Cora returns to her cell from the shower to find the mattress and bedding stripped from her bunk. “As long as you’re a loner, they’ll push you around,” says a fellow prisoner. Childhood memory alert: Cora’s mother, visibly upset, tends to sores on Phoebe’s back. Cora tries to comfort her, but it’s no use. Cora’s mother blames her yet again for Phoebe’s illness, demanding she tell her sister why she’s so sick. “Because I’m a sinner and I took the chocolate from Aunt Margaret,” Cora says. That night, she digs up the chocolate. Cora eats it under cover of darkness, defiantly staring up at the house.

In another interview with Cora, Ambrose asks why she lied about her parents and the pregnancy. He insists he’s trying to help her; she tells him he’s full of s—. Ambrose plays Frankie’s song on his phone as he presses her yet again on the events leading up to the murder. She insists he turn it off. He turns it up. She’s lost in a new iteration of her recurring vision: a blond woman leading her downstairs and two people having sex. Then Cora flies into a rage, beating Ambrose’s chest with her fists and screaming that she’ll kill him.

Mason pays a (thankfully less violent) visit to Cora himself. Why didn’t she tell him about the pregnancy? And why did she lie to the cops about Frankie? “I know JD,” Mason says. “He’s got that truck. I knew some of his friends before we met.” Did JD hurt her? She says it doesn’t matter anymore. But he insists it does. Mason, apparently up for some Hardy Boys-style investigating of his own, goes to see an old friend to ask if he remembers JD. He’s still around, the friend says, and not too far away. Cora’s husband requests an introduction.

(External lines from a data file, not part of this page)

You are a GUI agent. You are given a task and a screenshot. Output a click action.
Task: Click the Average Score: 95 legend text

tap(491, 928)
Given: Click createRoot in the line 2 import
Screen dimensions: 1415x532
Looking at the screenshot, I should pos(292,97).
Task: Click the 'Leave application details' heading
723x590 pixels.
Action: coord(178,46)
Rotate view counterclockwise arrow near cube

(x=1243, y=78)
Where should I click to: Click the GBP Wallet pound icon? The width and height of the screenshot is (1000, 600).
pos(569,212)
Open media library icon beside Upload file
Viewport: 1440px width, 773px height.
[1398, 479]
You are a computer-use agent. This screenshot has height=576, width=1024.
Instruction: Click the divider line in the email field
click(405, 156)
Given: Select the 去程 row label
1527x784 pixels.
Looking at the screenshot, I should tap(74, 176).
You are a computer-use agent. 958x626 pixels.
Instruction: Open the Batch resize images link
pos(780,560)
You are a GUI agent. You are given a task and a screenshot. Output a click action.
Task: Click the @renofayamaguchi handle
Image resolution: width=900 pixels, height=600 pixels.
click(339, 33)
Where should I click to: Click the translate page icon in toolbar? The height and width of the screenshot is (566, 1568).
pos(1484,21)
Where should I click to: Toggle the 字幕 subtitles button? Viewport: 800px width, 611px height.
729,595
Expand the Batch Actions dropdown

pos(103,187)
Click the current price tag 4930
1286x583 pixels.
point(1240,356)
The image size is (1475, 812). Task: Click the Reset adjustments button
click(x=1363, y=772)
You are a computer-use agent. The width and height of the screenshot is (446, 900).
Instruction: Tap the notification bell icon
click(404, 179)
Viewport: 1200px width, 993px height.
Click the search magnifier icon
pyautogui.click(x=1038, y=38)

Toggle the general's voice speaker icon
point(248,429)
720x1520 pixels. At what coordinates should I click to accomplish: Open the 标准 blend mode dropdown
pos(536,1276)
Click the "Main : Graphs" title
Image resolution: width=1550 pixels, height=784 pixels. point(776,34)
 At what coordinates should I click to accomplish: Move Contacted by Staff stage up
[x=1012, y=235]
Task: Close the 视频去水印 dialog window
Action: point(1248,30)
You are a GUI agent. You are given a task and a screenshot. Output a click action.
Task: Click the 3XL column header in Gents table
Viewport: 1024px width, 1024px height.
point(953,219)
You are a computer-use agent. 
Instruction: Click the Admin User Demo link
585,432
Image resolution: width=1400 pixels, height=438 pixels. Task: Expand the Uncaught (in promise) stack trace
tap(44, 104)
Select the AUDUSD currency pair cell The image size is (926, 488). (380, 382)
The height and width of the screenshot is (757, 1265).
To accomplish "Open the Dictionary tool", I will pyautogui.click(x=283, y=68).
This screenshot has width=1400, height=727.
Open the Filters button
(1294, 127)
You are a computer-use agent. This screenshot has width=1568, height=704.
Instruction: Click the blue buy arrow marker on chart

Ambrose carries his suitcases back into the house, where he and his wife share a peaceful dinner. But their meal is interrupted when a bird flies into their sliding glass door. Ambrose gently picks it up (in the words of Michael Scott, you can’t get diseases from a bird). “Come back,” he whispers, and it soon perks up, flying off seemingly unharmed. “Metaphoooooor,” the birdsong might as well whistle through the wind. As the Ambroses get ready for bed, Harry notices the scrapes and bruises Cora left on his chest.

Ambrose has Leroy meet him at the station late that night. He’s had an epiphany: The song triggers Cora. They review Ambrose’s injuries and the security footage of Cora attacking him. She struck him seven times, in exactly the same pattern as the seven stab wounds that killed Frankie Belmont.